Your goal: Please print exactly the line containing "Hermosillo (591, 1553)" and every line after it to the end of the records below, and nothing more.

### Input for this task

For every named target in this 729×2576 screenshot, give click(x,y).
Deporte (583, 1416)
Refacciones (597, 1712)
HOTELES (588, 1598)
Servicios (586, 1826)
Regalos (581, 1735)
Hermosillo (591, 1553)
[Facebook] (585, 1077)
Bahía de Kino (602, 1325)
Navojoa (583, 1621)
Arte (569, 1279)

######

Output of the task:
Hermosillo (591, 1553)
[Facebook] (585, 1077)
Bahía de Kino (602, 1325)
Navojoa (583, 1621)
Arte (569, 1279)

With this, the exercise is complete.